**Instructions for the task:**
Match the word "agent". Return each line of the data below where it appears.

Material supplied section start

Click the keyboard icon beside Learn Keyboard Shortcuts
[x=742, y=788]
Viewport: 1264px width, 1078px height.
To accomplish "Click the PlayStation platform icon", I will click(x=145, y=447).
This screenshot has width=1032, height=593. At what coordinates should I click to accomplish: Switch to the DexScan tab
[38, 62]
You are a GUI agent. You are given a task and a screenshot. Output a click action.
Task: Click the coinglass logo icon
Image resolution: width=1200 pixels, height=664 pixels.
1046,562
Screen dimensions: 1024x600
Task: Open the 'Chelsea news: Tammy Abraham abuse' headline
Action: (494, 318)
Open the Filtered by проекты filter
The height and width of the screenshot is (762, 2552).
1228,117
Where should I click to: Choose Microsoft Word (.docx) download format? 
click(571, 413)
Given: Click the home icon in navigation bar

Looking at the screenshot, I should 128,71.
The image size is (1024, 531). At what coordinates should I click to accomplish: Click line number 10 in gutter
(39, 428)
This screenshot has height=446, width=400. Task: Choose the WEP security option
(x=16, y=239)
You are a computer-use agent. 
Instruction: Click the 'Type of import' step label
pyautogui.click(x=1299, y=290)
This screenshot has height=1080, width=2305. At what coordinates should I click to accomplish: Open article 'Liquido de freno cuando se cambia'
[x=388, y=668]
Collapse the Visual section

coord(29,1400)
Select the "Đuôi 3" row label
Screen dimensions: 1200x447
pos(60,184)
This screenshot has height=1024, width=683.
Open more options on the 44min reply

Material supplied section end

**Answer for the task:**
You are a GUI agent. You are given a task and a screenshot. Output a click action.
You are a computer-use agent. 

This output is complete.